Second, the agency proposes that reviewer requests for such data could be made only if one or more of a group of factors apply. FDA lists certain factors where it states the factor also must be accompanied by a potential for serious harm resulting from use error, and other factors where it appears to presume that the potential for serious harm is inherent.
The factors where a potential for serious harm from user error must be present are:
- The submission is a PMA or a De Novo Petition
- The submission includes a change of intended users, e.g., from professional to lay use
- The device was modified or differs from the predicate in any of the following ways:
- The user interface has been modified (even if simplified)
- User tasks have been added or changed
- The severity of possible harm resulting from use error has increased
- The device will be used in a new use environment (e.g., in a home or vehicle)
The factors for which such potential for serious harm appears to be presumed are:
- The user interface was modified to satisfy a special control or recommendation (in a device-specific guidance document) related to its use. This factor makes sense if such controls and recommendations were promulgated primarily based on a potential for serious harm resulting from use error.
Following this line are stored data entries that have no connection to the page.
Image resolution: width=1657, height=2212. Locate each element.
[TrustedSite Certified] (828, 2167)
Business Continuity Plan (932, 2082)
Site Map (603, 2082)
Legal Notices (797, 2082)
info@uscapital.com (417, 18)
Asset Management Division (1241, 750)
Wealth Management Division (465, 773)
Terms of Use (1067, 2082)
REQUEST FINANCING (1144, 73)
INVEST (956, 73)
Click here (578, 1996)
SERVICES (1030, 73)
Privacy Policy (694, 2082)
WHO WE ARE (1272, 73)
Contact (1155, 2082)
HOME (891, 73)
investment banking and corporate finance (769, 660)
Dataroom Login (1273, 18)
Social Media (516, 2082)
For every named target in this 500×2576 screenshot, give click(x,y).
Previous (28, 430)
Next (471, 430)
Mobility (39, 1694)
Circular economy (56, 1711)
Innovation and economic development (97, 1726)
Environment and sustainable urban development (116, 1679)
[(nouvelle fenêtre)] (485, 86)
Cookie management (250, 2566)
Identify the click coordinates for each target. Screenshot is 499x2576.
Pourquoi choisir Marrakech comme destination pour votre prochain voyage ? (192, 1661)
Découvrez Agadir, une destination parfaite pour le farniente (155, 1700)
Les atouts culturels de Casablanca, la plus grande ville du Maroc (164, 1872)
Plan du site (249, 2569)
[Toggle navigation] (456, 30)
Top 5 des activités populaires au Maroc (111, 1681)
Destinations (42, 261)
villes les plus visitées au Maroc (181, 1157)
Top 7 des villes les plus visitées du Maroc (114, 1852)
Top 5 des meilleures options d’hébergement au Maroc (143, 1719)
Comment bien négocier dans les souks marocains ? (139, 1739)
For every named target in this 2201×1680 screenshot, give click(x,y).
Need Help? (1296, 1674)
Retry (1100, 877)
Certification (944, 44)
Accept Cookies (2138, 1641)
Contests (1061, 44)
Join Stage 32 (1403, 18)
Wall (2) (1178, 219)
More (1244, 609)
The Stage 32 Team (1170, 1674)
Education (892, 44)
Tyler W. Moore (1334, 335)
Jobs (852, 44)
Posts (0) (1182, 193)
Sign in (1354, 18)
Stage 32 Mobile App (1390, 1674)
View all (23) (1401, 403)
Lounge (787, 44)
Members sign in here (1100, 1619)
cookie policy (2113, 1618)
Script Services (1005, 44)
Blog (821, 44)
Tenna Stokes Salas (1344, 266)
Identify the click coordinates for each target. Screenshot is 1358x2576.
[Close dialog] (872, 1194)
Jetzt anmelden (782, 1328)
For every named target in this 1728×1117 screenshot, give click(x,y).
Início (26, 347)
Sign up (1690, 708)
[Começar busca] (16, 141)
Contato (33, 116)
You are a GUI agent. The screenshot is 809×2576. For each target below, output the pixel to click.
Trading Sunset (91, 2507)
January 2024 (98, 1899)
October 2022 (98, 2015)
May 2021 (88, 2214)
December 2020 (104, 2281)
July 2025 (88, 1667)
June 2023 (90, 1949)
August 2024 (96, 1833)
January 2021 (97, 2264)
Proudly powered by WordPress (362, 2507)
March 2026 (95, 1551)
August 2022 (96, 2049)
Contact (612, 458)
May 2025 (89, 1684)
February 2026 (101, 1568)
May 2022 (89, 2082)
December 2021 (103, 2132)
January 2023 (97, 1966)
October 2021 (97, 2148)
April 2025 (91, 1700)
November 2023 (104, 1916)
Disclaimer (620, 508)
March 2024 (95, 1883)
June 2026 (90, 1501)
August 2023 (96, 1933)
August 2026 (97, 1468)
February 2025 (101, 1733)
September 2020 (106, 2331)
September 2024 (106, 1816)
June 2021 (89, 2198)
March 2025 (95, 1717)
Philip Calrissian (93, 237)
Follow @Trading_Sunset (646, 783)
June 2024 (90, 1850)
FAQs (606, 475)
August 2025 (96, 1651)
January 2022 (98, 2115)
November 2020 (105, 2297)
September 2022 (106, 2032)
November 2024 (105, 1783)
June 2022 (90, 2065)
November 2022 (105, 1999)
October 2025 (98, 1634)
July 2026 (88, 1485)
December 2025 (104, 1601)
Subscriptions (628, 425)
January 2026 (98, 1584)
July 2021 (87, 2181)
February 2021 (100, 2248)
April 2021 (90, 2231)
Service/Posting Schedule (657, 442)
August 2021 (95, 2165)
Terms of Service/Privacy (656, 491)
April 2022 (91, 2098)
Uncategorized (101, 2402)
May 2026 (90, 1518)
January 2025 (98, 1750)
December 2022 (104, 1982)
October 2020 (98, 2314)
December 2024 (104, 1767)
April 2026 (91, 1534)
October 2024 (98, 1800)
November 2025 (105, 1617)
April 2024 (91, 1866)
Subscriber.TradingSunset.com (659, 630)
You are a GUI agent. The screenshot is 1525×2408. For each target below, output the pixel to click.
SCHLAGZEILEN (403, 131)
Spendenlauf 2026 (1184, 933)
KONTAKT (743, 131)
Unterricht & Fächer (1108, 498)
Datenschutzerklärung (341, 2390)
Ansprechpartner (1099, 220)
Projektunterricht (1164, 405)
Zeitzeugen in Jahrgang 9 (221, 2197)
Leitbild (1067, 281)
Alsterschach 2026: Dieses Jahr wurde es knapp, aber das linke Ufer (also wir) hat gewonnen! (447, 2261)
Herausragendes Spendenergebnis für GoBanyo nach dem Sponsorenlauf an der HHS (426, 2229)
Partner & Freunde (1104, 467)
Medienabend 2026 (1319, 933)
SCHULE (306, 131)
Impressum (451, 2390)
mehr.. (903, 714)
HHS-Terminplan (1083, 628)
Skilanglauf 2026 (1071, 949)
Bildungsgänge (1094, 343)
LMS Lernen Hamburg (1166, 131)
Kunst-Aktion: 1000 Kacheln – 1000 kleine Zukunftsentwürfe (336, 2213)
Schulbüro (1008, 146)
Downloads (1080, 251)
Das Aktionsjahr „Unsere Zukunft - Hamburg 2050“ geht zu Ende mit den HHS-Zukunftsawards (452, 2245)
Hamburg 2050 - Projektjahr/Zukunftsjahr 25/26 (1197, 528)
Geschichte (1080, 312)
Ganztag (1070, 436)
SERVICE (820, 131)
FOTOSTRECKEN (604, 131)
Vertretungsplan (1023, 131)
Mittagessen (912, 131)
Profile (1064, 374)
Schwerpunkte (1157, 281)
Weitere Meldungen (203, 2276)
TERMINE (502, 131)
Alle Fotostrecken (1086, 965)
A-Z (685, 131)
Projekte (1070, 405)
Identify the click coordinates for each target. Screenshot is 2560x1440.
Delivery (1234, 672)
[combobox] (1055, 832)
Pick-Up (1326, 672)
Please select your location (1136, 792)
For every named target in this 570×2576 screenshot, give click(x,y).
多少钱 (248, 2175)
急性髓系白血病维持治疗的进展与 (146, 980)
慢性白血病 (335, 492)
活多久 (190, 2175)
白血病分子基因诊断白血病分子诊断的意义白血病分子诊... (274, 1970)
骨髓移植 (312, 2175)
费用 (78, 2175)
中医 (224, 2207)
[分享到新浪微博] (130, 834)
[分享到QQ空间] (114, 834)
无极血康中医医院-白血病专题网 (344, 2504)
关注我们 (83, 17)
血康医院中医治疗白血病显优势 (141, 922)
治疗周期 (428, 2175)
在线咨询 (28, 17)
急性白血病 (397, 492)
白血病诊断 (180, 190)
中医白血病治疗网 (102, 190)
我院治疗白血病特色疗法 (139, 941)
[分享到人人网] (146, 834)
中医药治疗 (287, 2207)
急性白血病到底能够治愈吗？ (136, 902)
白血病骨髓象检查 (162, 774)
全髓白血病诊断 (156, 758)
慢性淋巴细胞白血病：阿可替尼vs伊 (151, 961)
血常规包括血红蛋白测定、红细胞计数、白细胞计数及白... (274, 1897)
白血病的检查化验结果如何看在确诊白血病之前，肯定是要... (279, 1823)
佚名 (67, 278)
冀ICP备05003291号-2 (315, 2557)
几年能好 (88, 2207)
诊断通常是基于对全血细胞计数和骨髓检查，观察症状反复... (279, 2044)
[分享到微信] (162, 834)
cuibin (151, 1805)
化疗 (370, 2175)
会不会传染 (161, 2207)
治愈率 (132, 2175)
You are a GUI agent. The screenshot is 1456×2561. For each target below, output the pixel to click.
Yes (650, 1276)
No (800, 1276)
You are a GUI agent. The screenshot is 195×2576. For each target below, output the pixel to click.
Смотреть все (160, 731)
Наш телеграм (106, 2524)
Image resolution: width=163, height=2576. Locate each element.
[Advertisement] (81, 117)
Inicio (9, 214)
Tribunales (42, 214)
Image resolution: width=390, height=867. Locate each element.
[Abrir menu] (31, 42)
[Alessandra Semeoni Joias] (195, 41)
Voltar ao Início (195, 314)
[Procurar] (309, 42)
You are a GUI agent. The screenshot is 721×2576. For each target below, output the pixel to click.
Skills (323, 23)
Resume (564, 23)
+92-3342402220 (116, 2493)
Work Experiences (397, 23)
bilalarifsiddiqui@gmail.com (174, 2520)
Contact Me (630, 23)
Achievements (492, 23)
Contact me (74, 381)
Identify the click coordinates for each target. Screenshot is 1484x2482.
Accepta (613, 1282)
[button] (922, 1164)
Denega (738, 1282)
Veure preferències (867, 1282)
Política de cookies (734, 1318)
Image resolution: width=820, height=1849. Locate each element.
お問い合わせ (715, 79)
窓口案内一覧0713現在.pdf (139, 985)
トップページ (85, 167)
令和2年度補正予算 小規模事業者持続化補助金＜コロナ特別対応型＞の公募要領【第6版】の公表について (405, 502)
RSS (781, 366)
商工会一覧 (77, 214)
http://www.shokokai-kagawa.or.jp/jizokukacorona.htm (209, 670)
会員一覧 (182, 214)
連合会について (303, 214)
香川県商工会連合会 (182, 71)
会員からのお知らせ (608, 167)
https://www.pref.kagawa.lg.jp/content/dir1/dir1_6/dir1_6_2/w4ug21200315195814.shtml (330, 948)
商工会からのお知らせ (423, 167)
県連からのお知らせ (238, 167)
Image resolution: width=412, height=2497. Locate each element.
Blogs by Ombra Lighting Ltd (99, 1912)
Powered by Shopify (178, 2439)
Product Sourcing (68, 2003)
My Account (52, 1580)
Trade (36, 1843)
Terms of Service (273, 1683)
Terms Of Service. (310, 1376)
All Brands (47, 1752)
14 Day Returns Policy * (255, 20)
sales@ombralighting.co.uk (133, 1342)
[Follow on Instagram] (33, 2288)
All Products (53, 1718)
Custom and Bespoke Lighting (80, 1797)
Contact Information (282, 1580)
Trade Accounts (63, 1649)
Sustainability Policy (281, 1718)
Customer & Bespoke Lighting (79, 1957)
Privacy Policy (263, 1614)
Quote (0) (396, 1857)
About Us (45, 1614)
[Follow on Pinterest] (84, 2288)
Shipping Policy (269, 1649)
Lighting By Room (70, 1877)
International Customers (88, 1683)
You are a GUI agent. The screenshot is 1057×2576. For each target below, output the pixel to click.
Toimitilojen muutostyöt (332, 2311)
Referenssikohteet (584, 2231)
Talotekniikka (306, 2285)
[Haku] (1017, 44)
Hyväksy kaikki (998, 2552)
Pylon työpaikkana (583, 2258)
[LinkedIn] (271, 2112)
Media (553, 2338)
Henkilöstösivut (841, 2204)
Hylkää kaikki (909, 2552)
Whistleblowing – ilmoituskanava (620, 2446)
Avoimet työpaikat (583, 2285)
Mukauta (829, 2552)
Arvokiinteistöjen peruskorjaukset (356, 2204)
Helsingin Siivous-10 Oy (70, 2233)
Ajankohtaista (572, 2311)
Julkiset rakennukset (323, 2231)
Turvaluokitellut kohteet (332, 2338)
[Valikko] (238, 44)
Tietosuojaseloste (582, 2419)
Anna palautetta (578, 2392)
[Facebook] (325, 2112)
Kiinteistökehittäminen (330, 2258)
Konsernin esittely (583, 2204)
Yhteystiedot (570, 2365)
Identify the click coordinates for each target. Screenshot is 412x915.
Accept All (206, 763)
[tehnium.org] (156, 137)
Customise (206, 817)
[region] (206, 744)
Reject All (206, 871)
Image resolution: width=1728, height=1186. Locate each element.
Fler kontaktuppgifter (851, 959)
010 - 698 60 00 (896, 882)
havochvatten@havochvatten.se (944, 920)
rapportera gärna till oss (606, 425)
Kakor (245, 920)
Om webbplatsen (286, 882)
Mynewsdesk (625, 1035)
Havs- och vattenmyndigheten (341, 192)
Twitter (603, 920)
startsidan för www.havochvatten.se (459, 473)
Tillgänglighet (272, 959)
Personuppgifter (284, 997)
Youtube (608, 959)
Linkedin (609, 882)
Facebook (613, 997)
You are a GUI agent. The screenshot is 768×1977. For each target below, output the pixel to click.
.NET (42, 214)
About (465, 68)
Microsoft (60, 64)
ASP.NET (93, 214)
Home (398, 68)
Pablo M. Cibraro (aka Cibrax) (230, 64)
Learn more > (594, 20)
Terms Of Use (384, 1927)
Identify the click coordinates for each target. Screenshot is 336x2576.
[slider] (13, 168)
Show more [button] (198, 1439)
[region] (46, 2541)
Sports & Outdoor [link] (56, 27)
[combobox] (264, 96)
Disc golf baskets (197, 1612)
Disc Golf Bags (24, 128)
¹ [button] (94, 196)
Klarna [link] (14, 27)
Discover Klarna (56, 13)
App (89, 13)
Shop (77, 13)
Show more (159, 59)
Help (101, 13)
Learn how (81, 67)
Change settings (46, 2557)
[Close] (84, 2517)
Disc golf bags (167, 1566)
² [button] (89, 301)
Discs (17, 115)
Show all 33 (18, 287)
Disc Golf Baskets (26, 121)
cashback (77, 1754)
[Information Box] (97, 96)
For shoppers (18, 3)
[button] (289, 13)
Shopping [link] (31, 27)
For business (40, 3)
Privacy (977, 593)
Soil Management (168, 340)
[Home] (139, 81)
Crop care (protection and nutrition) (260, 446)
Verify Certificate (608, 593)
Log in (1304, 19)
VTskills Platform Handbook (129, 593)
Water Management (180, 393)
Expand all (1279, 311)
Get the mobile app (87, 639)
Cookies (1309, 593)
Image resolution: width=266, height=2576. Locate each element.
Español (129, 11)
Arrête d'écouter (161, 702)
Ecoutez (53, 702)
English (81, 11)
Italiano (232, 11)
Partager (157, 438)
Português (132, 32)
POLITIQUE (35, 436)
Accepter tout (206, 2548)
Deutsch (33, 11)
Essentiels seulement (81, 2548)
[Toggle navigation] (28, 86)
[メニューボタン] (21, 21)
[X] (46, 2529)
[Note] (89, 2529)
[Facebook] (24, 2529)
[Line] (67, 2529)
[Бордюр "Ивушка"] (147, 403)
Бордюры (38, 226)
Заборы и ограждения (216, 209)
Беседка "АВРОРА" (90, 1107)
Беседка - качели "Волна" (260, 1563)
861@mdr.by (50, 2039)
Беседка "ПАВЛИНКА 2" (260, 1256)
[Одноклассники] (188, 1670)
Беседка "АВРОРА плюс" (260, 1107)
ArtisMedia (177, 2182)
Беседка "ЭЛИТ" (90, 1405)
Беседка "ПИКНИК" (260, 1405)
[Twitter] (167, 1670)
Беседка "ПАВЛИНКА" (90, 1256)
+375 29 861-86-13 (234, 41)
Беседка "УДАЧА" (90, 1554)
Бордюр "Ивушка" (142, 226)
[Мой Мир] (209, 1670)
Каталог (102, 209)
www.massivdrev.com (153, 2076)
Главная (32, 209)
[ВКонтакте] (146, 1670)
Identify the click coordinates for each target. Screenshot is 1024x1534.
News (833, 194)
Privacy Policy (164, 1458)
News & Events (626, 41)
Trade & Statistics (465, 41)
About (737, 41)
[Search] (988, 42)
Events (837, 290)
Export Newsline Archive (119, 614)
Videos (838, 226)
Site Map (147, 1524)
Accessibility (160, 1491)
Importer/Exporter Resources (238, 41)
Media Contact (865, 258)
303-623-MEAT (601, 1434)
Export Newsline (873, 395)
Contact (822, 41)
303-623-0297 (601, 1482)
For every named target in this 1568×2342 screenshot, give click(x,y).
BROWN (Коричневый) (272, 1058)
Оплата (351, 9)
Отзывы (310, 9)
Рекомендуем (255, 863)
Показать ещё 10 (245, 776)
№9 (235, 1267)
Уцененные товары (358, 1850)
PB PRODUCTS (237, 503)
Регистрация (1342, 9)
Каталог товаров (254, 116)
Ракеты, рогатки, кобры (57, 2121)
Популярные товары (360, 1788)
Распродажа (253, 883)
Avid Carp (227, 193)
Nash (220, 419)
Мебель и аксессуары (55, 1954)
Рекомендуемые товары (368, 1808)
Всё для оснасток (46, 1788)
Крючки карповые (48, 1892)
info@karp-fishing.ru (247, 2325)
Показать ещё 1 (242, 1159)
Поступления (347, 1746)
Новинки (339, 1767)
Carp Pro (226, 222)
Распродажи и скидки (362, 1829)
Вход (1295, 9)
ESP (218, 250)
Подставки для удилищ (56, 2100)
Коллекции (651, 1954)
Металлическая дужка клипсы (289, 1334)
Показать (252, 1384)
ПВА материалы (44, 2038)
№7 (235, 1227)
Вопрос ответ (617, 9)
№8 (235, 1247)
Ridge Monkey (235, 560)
- The device type has been associated with recalls, adverse events, problem reports or complaints for which the cause has been attributed to use error or use error is the only explanation. This factor does not make sense unless the recalls considered are associated with a risk to health and “adverse events” means MDR reported events that have been vetted by the agency and confirmed to represent a potential device use issue. Inclusion of complaints does not make sense, as any complaint associated with use error resulting in serious harm would fall under MDR reported events. It is unclear what is meant by “problem reports,” but those too should meet the criteria for MDR reportability and be vetted by the agency to determine whether they represent a potential device use issue.
We strongly encourage FDA to provide transparency and opportunity for comment for non-listed device types before permitting reviewer requests for human factors data on a case by case basis. Perhaps the agency could periodically propose any updates to the list under good guidance practices. At a minimum, such requests should require approval by the reviewer’s supervisor. Otherwise, there is a clear potential for surprise requests that could unfairly delay clearances and approvals.
Comments are due within 90 days from February 3rd to Docket No. FDA-2015-D-4599.